** Begin RECORDS PROVIDED **

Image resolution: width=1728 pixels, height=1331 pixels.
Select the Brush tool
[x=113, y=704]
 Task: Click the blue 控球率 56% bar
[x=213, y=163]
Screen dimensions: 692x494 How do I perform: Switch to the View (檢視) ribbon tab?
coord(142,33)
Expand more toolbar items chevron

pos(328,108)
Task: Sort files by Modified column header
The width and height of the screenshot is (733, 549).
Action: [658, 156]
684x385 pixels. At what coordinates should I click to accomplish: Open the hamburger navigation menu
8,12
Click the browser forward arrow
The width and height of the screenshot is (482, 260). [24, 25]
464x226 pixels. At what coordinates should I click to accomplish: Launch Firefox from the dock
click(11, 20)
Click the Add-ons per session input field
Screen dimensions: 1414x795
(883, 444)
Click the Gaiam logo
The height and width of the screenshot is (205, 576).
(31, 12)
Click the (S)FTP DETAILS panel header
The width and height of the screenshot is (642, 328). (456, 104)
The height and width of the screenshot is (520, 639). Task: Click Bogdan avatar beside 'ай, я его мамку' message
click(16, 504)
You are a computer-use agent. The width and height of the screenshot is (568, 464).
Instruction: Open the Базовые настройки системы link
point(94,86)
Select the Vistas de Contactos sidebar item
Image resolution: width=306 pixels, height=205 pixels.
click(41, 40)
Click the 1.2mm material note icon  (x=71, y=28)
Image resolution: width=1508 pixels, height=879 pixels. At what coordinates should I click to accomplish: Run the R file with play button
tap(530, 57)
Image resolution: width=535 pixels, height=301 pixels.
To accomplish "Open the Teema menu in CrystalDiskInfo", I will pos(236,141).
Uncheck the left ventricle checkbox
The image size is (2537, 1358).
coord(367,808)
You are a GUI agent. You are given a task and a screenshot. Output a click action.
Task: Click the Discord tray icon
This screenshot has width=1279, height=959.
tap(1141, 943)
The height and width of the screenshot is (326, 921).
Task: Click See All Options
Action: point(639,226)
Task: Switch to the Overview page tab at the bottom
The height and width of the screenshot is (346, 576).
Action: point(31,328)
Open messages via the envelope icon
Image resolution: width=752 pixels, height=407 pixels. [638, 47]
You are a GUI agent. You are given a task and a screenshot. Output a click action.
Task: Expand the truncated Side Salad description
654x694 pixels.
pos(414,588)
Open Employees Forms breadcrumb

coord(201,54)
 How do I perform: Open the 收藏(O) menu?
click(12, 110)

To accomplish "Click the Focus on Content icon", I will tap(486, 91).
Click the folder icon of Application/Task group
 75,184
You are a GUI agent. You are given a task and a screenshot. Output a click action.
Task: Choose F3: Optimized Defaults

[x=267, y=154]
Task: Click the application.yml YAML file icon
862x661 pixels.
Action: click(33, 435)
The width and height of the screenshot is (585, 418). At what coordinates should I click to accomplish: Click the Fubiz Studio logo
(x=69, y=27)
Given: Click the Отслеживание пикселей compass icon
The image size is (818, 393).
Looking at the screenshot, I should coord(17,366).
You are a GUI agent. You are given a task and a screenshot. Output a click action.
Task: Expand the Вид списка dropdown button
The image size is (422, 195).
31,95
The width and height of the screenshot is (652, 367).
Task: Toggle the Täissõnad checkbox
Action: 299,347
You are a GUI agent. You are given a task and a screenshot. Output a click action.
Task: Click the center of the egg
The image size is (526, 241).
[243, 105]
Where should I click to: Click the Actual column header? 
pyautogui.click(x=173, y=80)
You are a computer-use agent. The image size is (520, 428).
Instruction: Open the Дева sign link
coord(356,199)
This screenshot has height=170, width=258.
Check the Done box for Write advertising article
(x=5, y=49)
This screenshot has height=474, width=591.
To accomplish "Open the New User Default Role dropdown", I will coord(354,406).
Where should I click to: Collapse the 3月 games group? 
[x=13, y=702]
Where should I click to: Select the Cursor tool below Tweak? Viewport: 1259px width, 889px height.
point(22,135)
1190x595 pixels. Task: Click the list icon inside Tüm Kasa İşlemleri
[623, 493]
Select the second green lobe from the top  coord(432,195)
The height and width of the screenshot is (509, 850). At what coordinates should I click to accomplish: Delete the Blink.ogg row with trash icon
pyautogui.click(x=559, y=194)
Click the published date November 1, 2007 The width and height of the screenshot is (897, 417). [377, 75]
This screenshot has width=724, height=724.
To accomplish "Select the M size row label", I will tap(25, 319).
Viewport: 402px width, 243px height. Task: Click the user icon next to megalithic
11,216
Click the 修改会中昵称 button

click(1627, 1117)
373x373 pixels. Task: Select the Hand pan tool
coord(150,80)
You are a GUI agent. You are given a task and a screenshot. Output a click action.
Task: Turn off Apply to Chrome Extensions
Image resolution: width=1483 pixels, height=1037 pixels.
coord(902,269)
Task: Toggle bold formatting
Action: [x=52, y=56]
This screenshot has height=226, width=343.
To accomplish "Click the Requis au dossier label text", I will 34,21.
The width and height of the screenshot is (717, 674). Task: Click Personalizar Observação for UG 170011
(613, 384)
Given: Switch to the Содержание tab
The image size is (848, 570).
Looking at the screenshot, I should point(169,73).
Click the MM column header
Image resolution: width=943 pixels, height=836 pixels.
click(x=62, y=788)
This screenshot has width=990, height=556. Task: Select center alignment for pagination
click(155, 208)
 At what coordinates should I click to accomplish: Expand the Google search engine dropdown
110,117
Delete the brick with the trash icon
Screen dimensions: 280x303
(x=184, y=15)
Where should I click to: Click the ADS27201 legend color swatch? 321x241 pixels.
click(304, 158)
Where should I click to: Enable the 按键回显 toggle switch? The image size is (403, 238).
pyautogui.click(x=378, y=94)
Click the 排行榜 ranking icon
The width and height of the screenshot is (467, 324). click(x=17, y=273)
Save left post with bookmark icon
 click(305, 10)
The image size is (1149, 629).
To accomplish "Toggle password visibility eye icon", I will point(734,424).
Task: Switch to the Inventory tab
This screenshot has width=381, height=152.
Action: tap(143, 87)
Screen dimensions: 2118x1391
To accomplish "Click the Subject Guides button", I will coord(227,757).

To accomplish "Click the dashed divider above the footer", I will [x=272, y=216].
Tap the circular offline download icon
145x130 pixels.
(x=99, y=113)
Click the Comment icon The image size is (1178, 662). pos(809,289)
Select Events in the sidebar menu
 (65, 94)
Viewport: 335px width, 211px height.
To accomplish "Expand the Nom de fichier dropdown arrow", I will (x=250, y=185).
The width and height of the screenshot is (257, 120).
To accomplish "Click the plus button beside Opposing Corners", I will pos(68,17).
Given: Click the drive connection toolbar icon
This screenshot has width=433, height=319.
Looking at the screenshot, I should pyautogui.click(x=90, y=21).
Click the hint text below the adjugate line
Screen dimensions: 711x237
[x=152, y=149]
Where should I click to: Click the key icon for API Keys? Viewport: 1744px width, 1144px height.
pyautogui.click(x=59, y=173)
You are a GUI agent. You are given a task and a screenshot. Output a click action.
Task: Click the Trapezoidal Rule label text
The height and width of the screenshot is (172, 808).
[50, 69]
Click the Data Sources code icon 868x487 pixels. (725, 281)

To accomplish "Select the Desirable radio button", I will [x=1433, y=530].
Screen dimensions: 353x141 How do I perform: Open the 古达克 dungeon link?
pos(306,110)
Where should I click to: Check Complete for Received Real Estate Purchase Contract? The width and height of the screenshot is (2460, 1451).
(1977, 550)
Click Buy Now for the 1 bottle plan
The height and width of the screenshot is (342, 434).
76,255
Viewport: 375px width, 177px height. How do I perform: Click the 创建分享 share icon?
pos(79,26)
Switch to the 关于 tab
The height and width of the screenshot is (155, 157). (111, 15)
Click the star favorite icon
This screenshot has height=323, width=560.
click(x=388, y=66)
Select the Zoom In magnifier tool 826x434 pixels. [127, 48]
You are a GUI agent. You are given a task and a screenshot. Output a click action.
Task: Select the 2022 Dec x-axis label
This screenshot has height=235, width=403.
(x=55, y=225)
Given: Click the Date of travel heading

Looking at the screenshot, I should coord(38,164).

** End RECORDS PROVIDED **

## TO DO:
How many lines of the material above contain the string "column"? Reply with the number only.

## EXERCISE RESPONSE:
3